== REQUIREMENT 1 ==
What is George Bryant-Aird's job title, according to the article on data sharing between universities and students' unions?
== REQUIREMENT 2 ==
Write the next part of the article on data sharing between universities and students' unions, continuing from its final paragraph.
Segment Start: SUPPLIED TEXT
This article is more than 1 year old

Data sharing between universities and SUs has huge benefits for both

For George Bryant-Aird, a revolution in the way his SU uses local data started with a Wonkhe event.
This article is more than 1 year old

George Bryant-Aird is Faculty Regulation and Governance Officer at Edge Hill University

Way back last February – or five education secretaries ago – I was at Wonkhe’s Making Sense of Higher Education event in London.

Specifically, at 2pm, I was attentively scribbling notes during David Kernohan, Mark Corver, and Nora Colton’s Better than guessing: Using Data in Higher Education presentation.

One note, circled and decorated generously with a border of asterisks, shaped what we at Edge Hill Students’ Union would spend the next summer building.

The note read:

 HOW CAN THE SU USE LOCAL DATA?? 

I admit this is not particularly ground-breaking. But, for me, lightbulbs sprung eternal.

Firstly, what kind of visual insights could we build out of our current data monitoring practices? And perhaps more crucially, how could that be used to better collaborate and prove impact to our University stakeholders?

Local data for local people

As HE professionals, when we talk about student engagement with colleagues from different departments, it’s often like we are speaking the same language but in different dialects.

An SU might mean interaction with students through its society communities, or its voluntary and representative functions, whereas careers teams might measure workshop attendance and visitors to online portals. These subcategories of engagement continue ad infinitum, driven by departmental strategies, regulatory requirements, and responses to external factors out of everybody’s control, like the odd global pandemic here and there.

But disparate engagement strategies do all have (or should have) one thing in common: a wealth of recorded metrics. In my experience, it is not necessarily monitoring and recording that is the issue, but what we do with that information next.

As a manager within the Students’ Union, I’m looking at insights from things like the Wonkhe/Pearson report on Belonging and thinking fostering community and inclusion through larger and more autonomous societies is a strategy that is going to have the most impact. However, the university’s access and participation co-ordinator may look at the same research and conclude more focus groups and panels are the top priority.

And never (or rarely) shall the two strategies (or subsequent insights) meet…

(Data) sharing is caring 

At Edge Hill Students’ Union, we have spent the last three years, constructing and refining our data-sharing agreement with Edge Hill University, working closely with compliance and IT teams.

We now view this document as one of the key pillars of our engagement strategy.

As a student voice team, we then spent summer 2022 building a comprehensive data monitoring strategy, mapping where we collect data, the frequency we update our central database, and what metrics were most important across our services.

The result is a suite of data visualisations which, though in their early stages of development, give us a live view of how we are engaging across the university, split by faculty, department, programme level, and other key characteristics.

What this has allowed us to do in a short space of time in terms of collaboration and building partnerships with key University departments has been nothing short of transformative.

Over Summer, for example, we used our society participation data, split by faculty, to feed into the university’s B Conditions and Student Outcomes Steering Group. The collaboration with the university led to further integration of society opportunities into the Careers Team’s new Pebblepad trial and the new university personal tutor system.
Segment End: SUPPLIED TEXT
Segment Start: LISTED ENTRIES
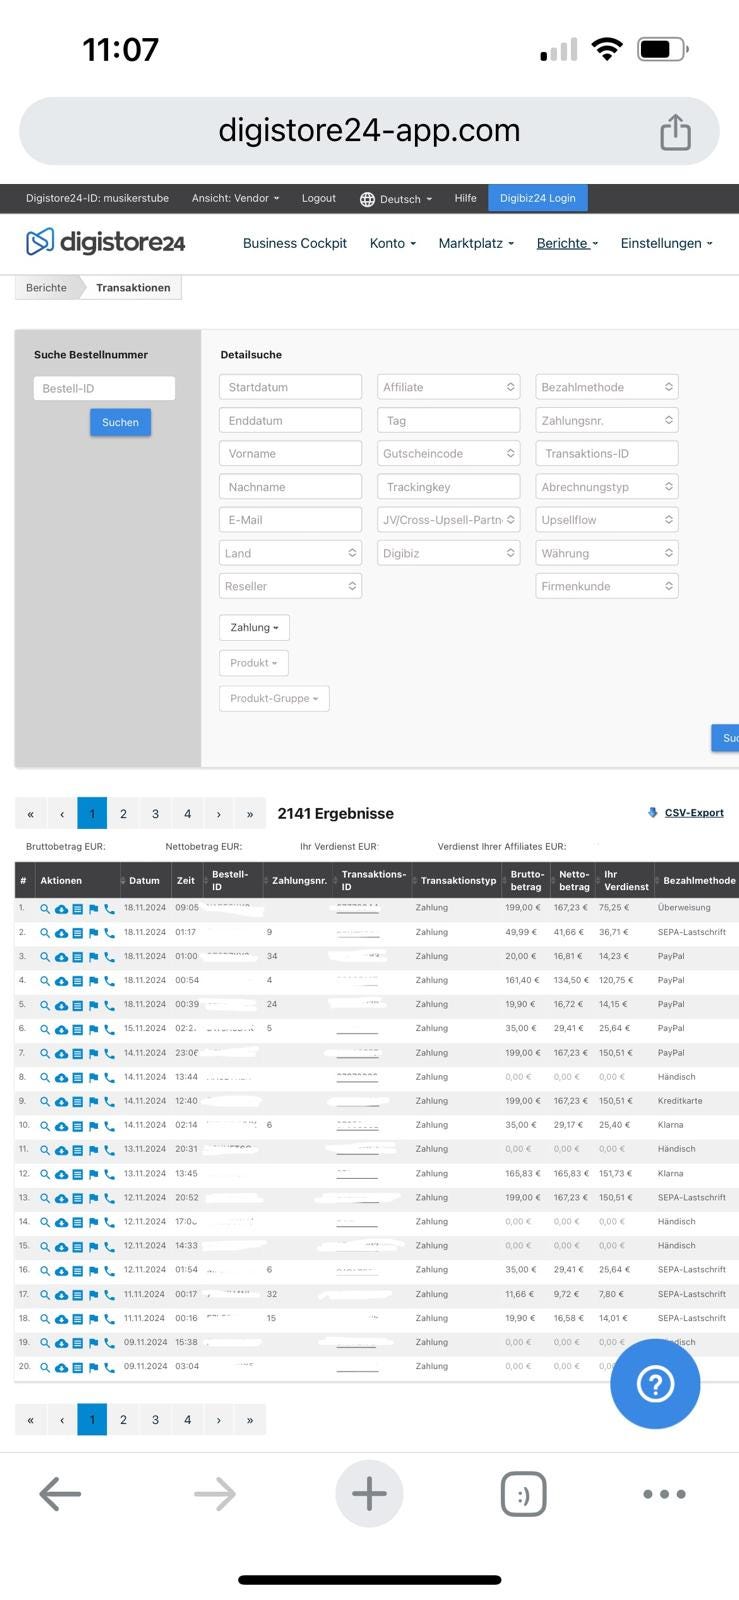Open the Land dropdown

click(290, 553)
Segment End: LISTED ENTRIES
Segment Start: LISTED ENTRIES
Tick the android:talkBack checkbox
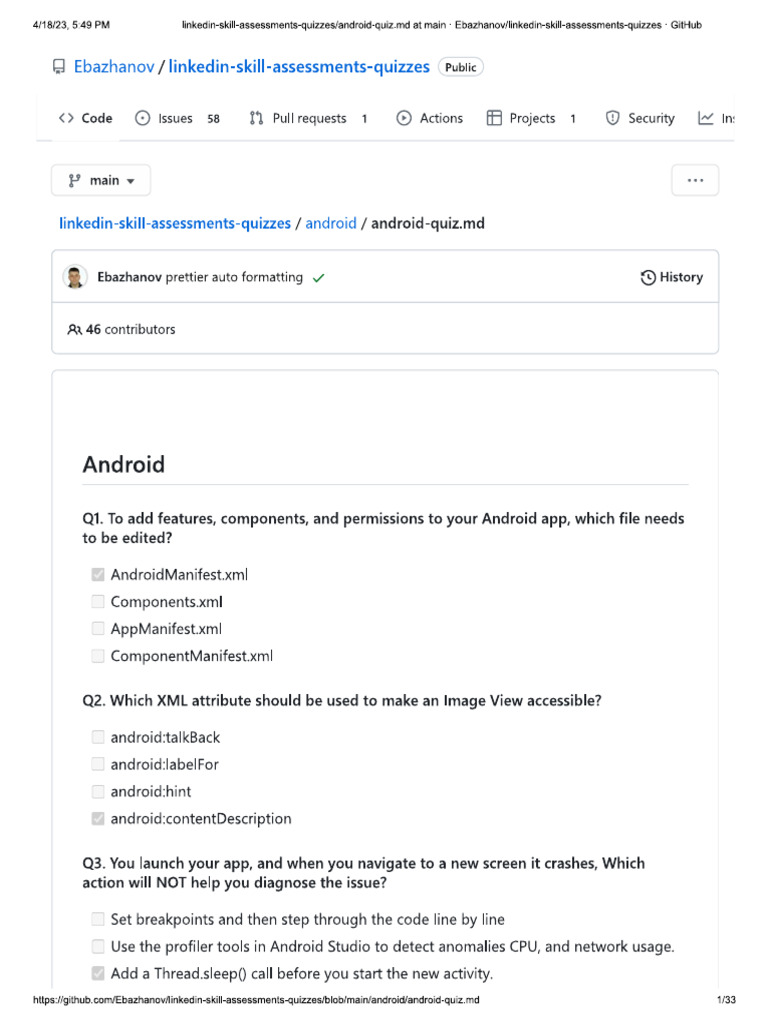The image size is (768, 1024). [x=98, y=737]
Segment End: LISTED ENTRIES
Segment Start: LISTED ENTRIES
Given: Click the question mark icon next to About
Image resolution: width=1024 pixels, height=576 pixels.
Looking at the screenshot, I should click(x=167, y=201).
Segment End: LISTED ENTRIES
== REPLY 1 ==
Faculty Regulation and Governance Officer at Edge Hill University

== REPLY 2 ==
In the union’s society affiliation processes, we have now started targeting key academic departments where society numbers are low and have started further work to map the university’s new Graduate Attributes Framework to each new society, highlighting what skills and attributes students could build by joining certain groups.

All dashboards now feature prominently in our Board of Governors reports, and our President Team, recently split in remit by faculty, now uses faculty-specific data in their interaction with course representatives and when reporting to faculty boards.

The subsequent collaboration and willingness to share resources by our university have allowed us to align our strategies better on key issues with students. We maintain our independence and ability to act as a critical friend, but we can now do so using the same language and using insights that we know will make a real positive impact on our student members.

The TEF bit

Which brings me back to my original question; that rough, barely legible scrawl on the page of an old notebook, now firmly blue-tacked to my desk in the SU office.

How do we use local data?

On one side, university central support and data teams hold a wealth of important, often sensitive, student data. On the other, unions and academic departments have their own equally important datasets on student engagement, queries, concerns, and financial pressures.

If opportunities like the TEF student submission don’t serve as a springboard into structuring proper, regular cross-departmental and cross-organisational conversations about how software like Tableau and Power BI can be used to draw connections and measure the significance between disparate datasets, then what is the point of anyone working within an insight capacity in HE?

Compliance and data-sharing agreements need to protect students’ data, first and foremost. But they should also enable the genuinely innovative, creative, and often devolved data collection and insight-gathering practices of unions, departments, and different cohorts to collaborate and share to better understand the needs and behaviours of students.

The inverse of this – not sharing and shutting the door on each other – results in duplication and wasted resources (both time and money). In a time of sector-wide uncertainty and changing regulation, this will only serve to make all parties less effective as a whole and presents itself as a huge missed open goal.